Print the material below without any changes, starting at the line with "Task: Select the" and continuing through the line with "coord(289,14)". Leave out the pictures.

Data entries:
.....

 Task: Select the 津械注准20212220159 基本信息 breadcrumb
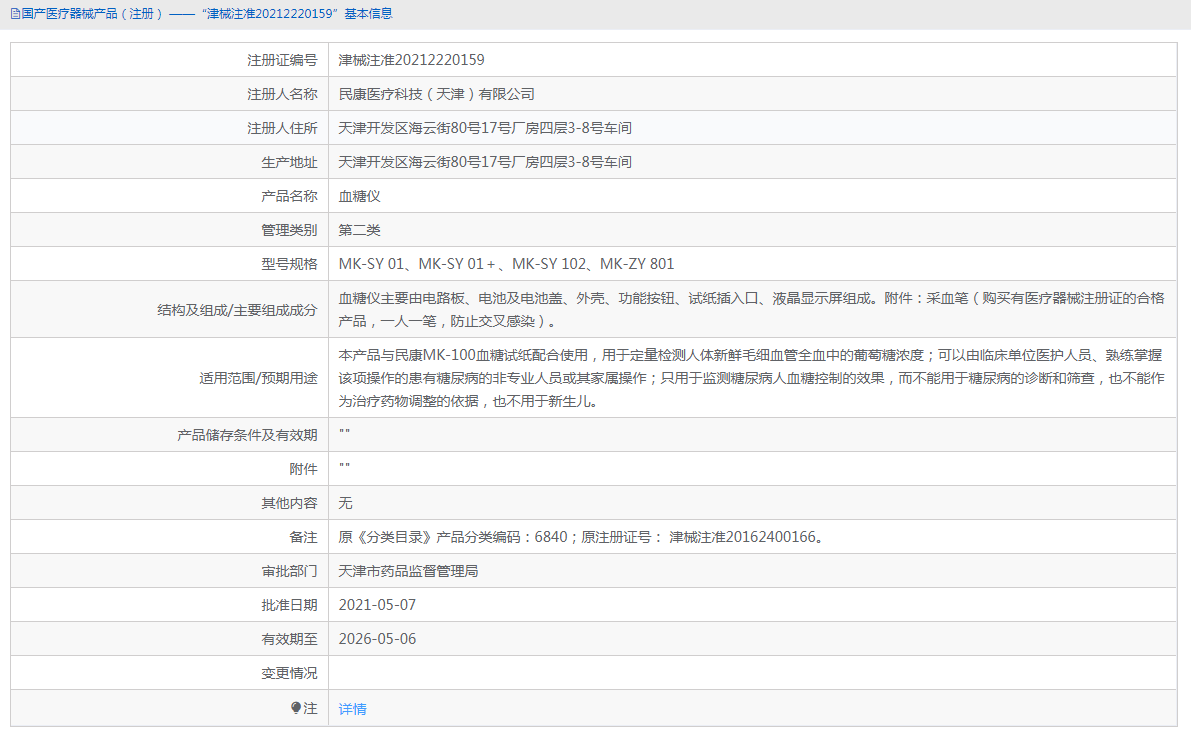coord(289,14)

.....

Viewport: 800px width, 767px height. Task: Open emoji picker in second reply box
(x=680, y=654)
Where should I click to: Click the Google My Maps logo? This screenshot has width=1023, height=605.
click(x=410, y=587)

.....

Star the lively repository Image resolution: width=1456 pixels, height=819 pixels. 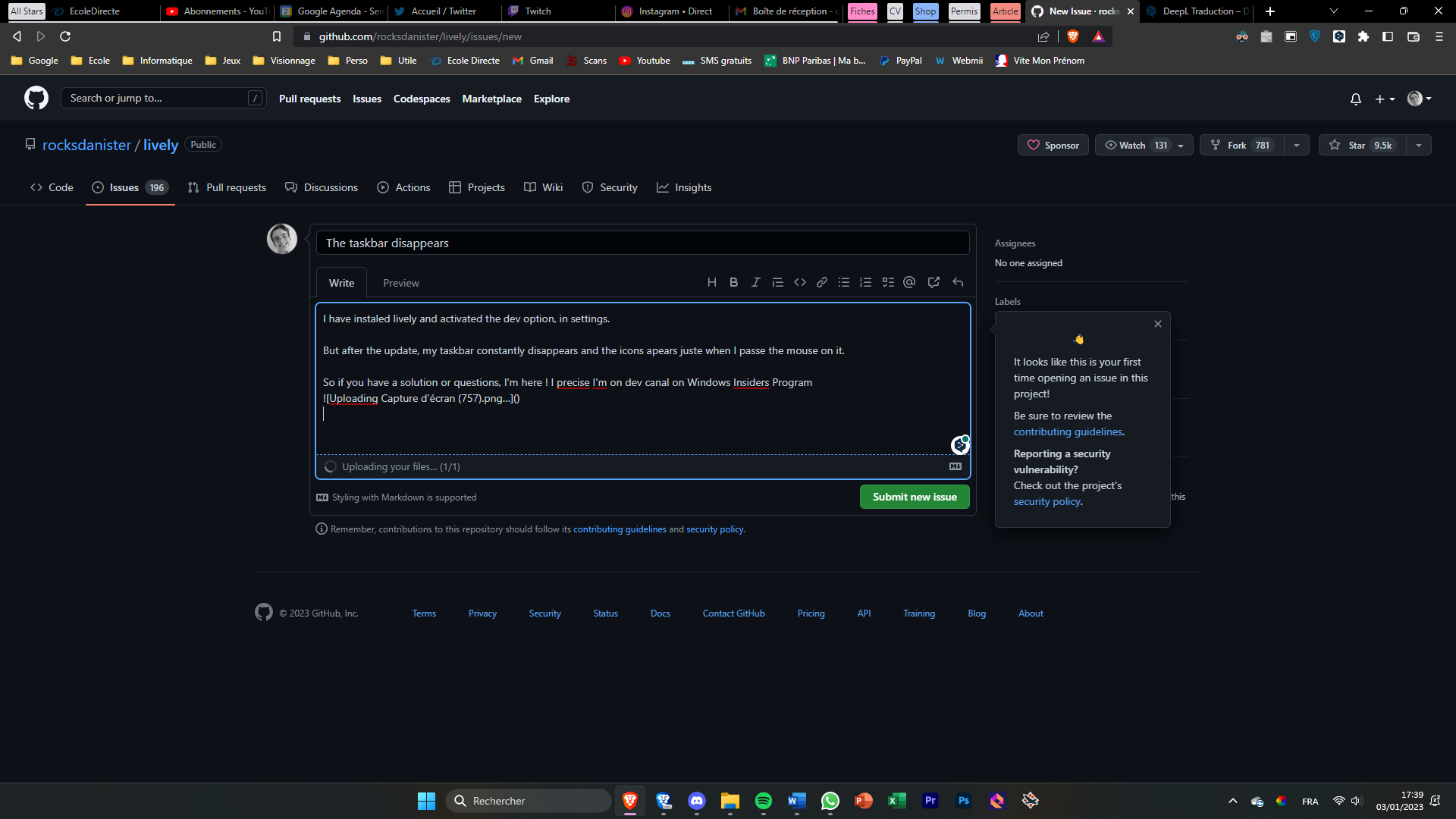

.....

Answer below:
 Task: Select the 津械注准20212220159 基本信息 breadcrumb
coord(289,14)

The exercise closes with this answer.